The Senate Saturday confirmed Gifford as chief of protocol for the U.S. State Department, a position that will once again give him the rank of ambassador. He was among more than 30 nominees, many of them for ambassadorial positions, confirmed that day, the Associated Press reports.
The chief of protocol serves as a liaison between the president and leaders of other countries. "For example, Gifford would likely be a point person for any meeting between Biden and Russian President Vladimir Putin, making an openly gay man the face of the United States for a country in talks with a leader who has rolled back LGBTQ rights and looked the other way from violence against LGBTQ people in Chechnya," the Washington Blade notes.
In response to the Blade's article, Gifford tweeted, "As I read this, I am humbled [and] reminded that gay people were routinely denied security clearances in the US as recently as 1995. As a twice confirmed Ambassador, I think about my predecessors denied these opportunities. Progress."
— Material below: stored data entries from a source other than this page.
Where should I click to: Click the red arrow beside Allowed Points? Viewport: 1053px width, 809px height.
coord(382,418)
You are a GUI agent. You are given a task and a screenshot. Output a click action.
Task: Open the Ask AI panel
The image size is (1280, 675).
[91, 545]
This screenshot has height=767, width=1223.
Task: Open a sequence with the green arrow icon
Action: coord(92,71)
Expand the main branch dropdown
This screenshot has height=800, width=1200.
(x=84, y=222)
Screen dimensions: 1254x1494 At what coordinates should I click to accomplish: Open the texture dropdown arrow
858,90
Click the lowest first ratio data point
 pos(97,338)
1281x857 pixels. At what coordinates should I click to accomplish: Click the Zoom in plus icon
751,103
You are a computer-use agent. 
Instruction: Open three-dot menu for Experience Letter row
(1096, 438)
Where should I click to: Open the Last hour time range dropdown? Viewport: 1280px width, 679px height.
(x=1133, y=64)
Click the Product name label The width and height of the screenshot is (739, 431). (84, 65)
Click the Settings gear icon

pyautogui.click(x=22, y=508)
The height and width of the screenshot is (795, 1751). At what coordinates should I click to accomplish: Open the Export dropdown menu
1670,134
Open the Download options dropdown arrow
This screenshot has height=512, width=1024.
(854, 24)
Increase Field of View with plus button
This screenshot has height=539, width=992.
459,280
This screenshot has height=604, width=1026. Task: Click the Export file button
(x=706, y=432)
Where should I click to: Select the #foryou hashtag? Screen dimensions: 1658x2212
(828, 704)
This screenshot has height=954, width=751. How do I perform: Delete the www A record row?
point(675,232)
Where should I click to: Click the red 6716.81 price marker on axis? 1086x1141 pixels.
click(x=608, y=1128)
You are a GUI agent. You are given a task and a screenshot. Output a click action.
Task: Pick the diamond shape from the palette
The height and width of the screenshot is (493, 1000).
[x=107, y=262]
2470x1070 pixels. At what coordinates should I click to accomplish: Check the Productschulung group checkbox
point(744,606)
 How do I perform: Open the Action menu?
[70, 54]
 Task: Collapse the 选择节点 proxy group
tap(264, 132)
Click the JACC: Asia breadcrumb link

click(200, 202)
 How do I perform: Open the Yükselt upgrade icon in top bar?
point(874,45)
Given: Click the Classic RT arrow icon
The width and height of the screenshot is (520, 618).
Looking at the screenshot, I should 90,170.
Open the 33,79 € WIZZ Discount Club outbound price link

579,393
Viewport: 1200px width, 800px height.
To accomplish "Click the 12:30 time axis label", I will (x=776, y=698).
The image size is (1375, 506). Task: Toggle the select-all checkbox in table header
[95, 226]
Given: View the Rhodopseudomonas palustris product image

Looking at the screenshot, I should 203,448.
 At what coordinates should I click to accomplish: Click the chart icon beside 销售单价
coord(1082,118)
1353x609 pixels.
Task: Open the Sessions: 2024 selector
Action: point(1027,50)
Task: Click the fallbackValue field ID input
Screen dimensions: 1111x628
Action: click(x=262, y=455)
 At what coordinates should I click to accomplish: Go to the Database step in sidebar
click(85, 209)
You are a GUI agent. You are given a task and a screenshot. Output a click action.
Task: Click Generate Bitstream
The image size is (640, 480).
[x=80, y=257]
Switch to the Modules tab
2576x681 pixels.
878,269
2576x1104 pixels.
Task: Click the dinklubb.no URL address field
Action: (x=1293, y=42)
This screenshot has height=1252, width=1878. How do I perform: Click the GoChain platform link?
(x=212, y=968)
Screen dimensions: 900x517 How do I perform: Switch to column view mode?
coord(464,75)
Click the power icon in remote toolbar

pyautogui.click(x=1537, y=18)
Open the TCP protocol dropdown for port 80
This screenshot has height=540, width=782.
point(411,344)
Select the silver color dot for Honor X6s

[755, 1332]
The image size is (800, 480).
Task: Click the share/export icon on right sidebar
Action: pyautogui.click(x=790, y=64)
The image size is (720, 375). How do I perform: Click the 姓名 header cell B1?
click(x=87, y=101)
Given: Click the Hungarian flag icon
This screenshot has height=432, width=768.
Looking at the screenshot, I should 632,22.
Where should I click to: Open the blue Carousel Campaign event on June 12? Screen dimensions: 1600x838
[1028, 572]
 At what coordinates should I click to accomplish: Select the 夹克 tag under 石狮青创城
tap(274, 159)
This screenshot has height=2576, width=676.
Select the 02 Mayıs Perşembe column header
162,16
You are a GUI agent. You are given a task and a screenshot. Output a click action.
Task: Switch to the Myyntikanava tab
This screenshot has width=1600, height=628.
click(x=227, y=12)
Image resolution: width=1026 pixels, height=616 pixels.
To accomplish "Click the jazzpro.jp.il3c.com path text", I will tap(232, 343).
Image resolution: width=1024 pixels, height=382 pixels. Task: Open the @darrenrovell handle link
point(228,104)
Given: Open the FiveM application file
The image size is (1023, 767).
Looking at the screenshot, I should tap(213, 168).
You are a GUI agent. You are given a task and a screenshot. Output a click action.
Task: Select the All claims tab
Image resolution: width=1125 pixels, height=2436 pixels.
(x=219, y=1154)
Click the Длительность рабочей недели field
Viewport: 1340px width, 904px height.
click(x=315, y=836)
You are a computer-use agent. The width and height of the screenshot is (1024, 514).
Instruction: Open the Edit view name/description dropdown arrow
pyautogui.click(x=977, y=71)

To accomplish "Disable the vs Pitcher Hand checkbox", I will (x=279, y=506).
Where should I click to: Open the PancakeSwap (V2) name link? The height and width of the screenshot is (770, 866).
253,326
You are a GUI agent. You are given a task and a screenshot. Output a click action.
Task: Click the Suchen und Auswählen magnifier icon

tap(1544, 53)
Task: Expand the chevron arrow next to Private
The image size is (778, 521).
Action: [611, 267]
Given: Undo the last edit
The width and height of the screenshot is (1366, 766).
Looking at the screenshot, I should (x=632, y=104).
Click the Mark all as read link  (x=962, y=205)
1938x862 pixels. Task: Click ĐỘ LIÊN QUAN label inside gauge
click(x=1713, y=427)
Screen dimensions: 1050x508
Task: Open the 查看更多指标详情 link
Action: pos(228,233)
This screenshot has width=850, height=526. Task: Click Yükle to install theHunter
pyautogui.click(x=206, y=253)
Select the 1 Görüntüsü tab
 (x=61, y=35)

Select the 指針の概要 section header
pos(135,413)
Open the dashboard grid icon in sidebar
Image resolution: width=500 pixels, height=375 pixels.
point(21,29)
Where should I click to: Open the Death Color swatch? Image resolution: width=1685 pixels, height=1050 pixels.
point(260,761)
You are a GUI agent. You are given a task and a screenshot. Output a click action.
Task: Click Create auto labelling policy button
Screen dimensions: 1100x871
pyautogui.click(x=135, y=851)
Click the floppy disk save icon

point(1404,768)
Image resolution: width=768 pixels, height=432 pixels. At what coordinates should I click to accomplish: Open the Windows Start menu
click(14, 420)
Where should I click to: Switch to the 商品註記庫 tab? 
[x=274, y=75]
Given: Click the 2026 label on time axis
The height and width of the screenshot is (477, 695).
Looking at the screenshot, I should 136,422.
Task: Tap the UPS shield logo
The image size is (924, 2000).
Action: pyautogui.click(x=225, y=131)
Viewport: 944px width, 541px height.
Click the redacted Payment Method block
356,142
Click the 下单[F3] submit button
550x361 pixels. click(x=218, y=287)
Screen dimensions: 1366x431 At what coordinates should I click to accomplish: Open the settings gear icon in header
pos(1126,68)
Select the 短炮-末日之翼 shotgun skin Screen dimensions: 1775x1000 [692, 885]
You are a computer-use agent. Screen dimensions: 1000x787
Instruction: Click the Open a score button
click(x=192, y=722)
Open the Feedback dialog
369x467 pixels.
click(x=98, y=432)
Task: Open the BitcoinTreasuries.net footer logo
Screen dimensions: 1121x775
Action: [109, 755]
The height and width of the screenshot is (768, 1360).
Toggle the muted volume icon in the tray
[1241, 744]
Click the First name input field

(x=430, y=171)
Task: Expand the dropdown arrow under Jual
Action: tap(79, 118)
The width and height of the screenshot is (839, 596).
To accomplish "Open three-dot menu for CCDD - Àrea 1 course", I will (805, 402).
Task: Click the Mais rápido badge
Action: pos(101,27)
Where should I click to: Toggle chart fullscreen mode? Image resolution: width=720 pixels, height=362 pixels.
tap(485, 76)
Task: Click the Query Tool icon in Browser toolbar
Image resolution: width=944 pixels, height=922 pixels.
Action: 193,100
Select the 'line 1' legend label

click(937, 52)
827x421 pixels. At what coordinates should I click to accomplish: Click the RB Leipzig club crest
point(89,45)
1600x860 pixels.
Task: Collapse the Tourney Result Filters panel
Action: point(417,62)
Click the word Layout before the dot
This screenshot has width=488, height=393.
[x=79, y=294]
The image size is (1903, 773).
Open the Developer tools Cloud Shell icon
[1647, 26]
In a January interview with The Advocate, Gifford lauded Biden's foreign policy expertise. "President Biden understands the global stage perhaps better than any incoming president in our lifetime, and he totally gets the need for a strong America, and how America should act and react to world affairs," he said.
Gifford became a celebrity in Denmark during his tenure as President Barack Obama's ambassador to that nation, 2013 to 2017. A Danish TV station did a prime-time documentary series on him, Jeg er Ambassadoren fra Amerika (I Am the Ambassador From America). The series began in 2014, earned him Denmark's equivalent of an Emmy, and made him recognized throughout the nation.
He also got married while an ambassador. He wed veterinarian Stephen DeVincent in 2015 at Copenhagen City Hall, where the world's first legal same-sex civil unions were held in 1989. Gifford and DeVincent were a well-known couple around Denmark.
After returning to the U.S., Gifford ran for the U.S. House from a Massachusetts district in 2018, but he lost the Democratic primary to Lori Trahan. He endorsed Biden early in the 2020 presidential election cycle and served as his deputy campaign manager.
Before becoming ambassador to Denmark, Gifford worked for the Democratic National Committee and in Obama's 2008 and 2012 presidential campaigns. He also worked in John Kerry's presidential campaign in 2004 and later had a political consulting business. He began his career as a producer in the entertainment industry.
He is a graduate of Brown University and has been involved with a variety of nonprofit organizations, including the Human Rights Campaign, the LGBT History Museum in New York, the Provincetown Center for Coastal Studies in Provincetown, Mass., and UTEC, a group serving at-risk youth in Lowell, Mass.